[Source records]
Segment Open

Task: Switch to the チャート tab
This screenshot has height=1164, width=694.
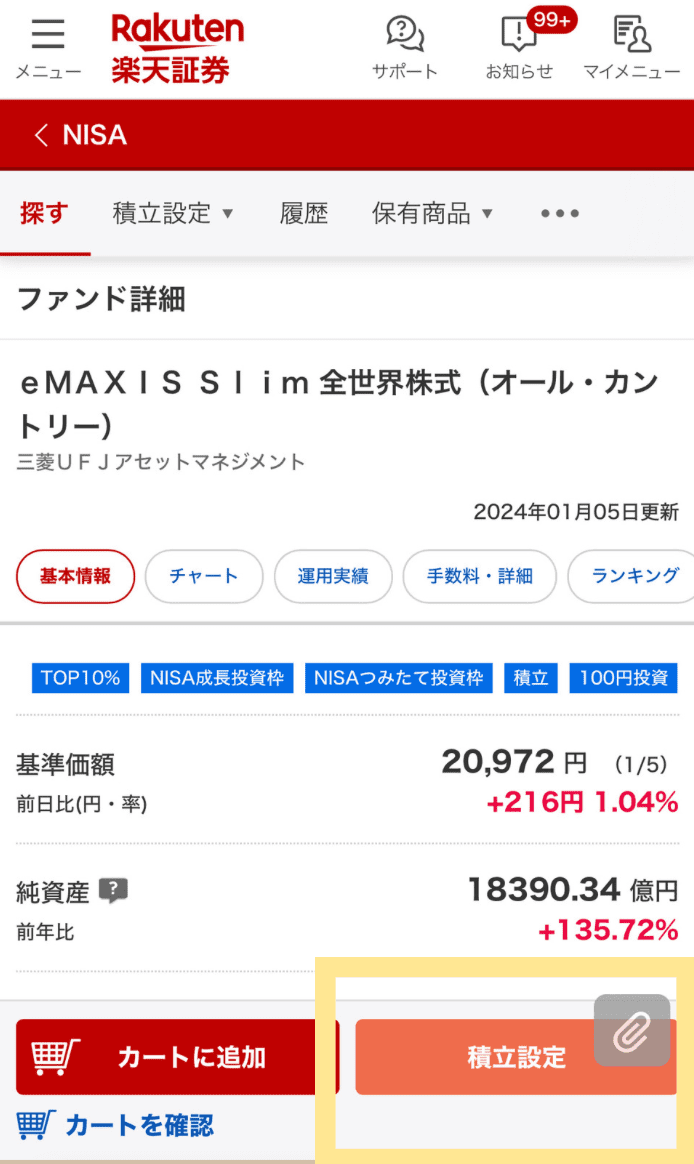Action: tap(204, 576)
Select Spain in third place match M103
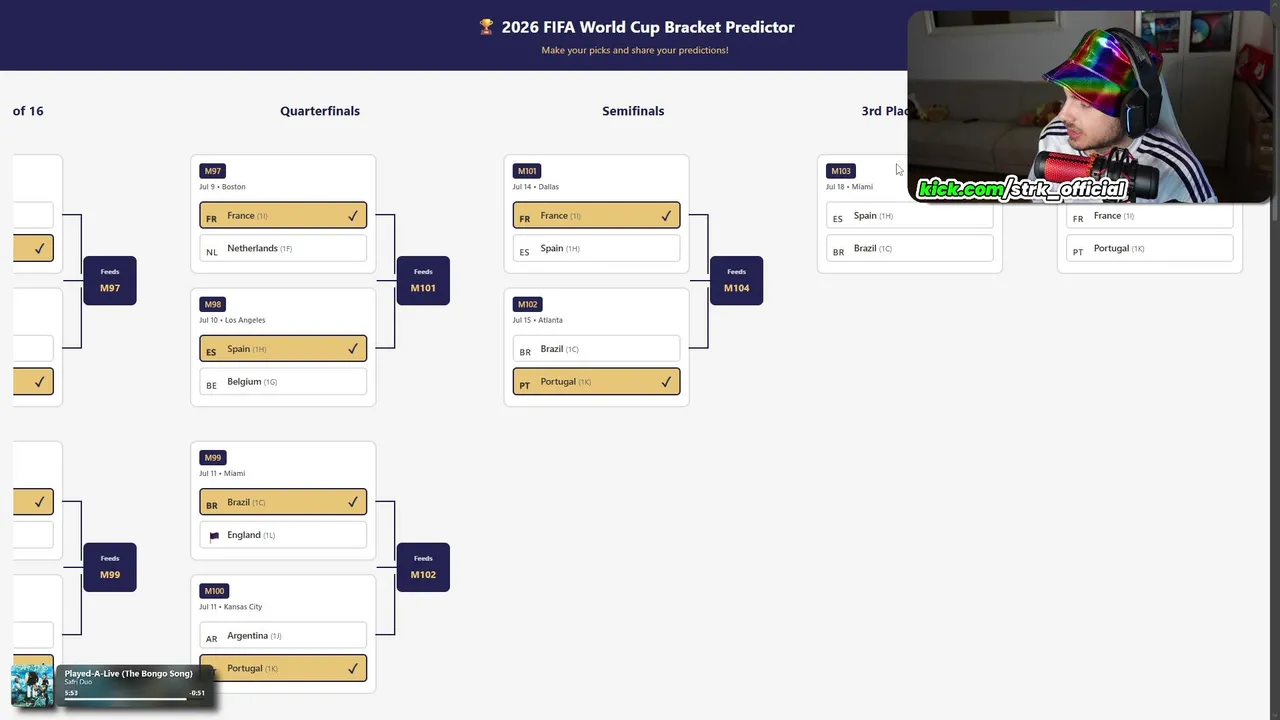Screen dimensions: 1280x720 (x=909, y=216)
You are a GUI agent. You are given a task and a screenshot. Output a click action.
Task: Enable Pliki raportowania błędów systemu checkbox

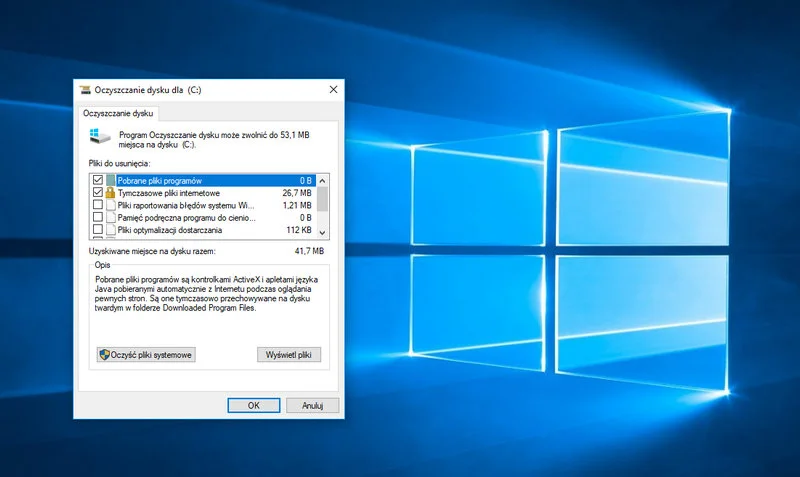[x=97, y=205]
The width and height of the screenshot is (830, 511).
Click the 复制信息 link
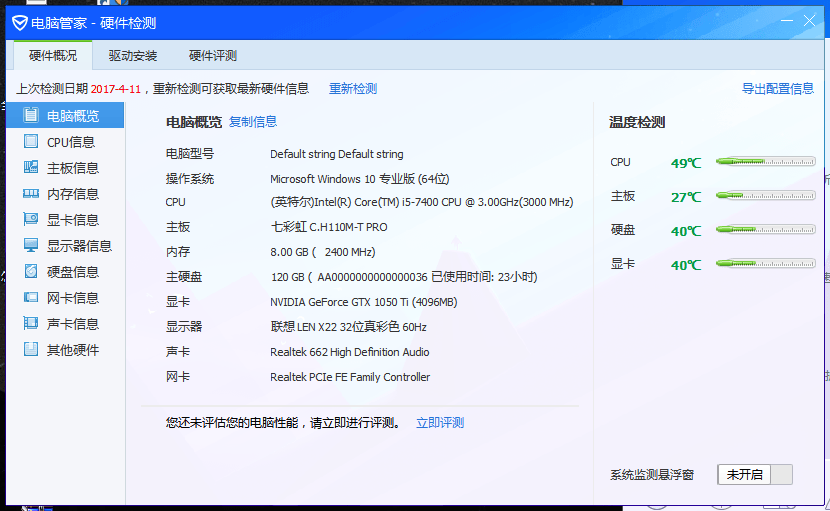[x=253, y=122]

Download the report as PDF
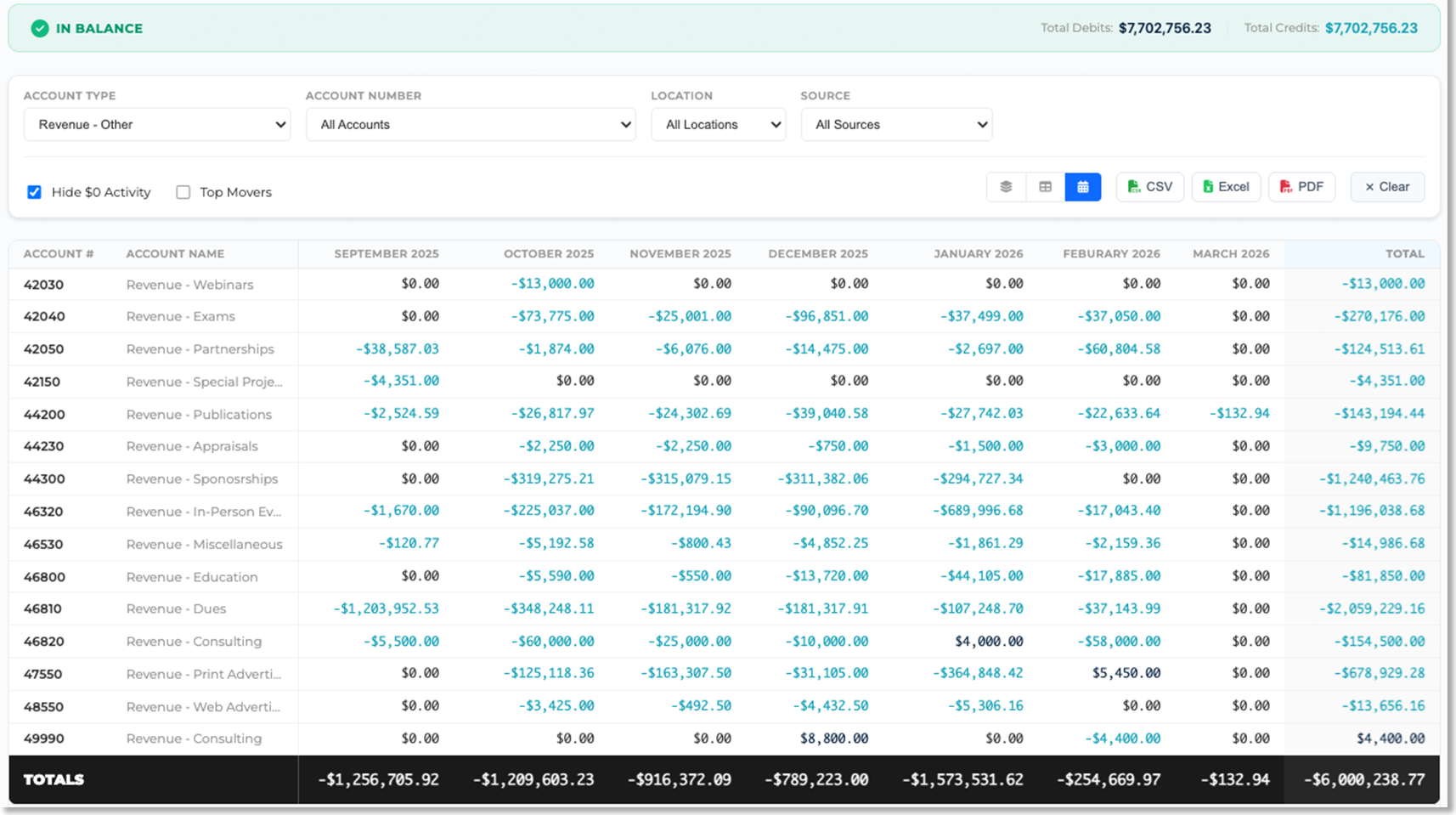click(x=1301, y=187)
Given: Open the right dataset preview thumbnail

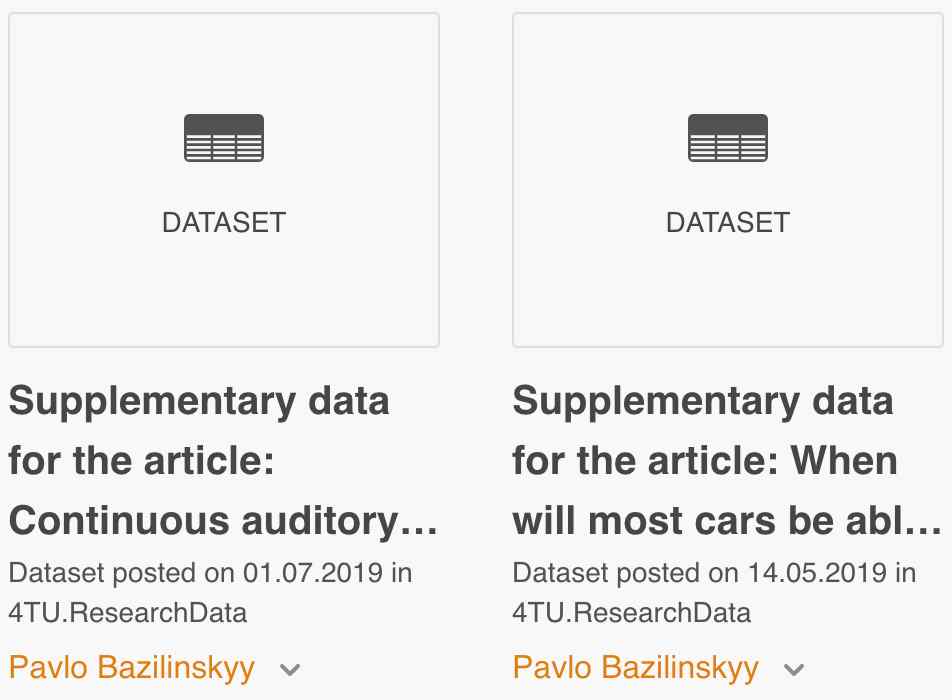Looking at the screenshot, I should tap(728, 180).
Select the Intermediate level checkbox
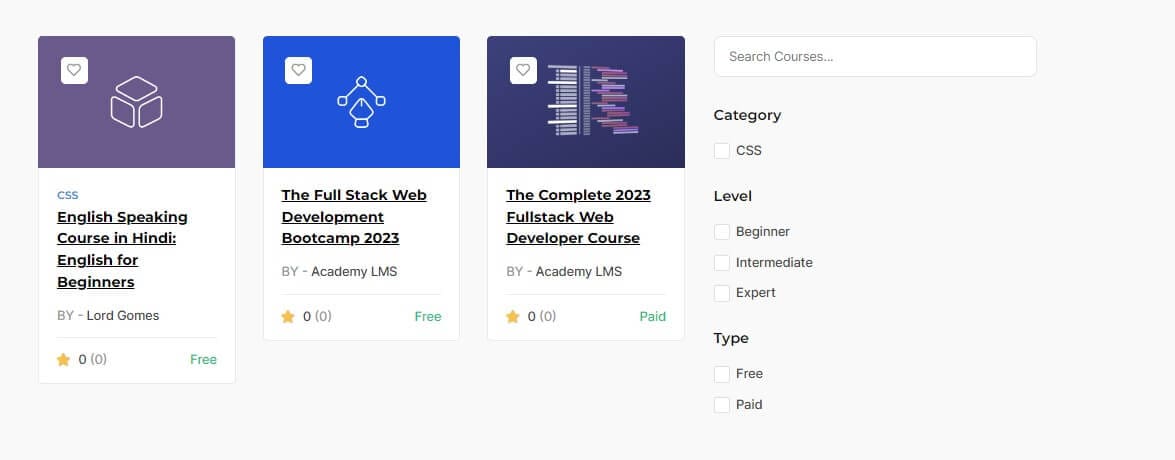Viewport: 1175px width, 460px height. pos(722,263)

Segment Closed

What you have to do:
The answer is every line of the data, exactly as written, with the pictures dropped.

Result of the task:
Task: Switch to the チャート tab
This screenshot has height=1164, width=694.
Action: tap(204, 576)
Select Spain in third place match M103
Screen dimensions: 1280x720 (x=909, y=216)
You are a GUI agent. You are given a task and a screenshot. Output a click action.
Task: Enable Pliki raportowania błędów systemu checkbox

[x=97, y=205]
The width and height of the screenshot is (830, 511).
Click the 复制信息 link
[x=253, y=122]

Download the report as PDF
click(x=1301, y=187)
Given: Open the right dataset preview thumbnail

Looking at the screenshot, I should tap(728, 180).
Select the Intermediate level checkbox
Viewport: 1175px width, 460px height. pos(722,263)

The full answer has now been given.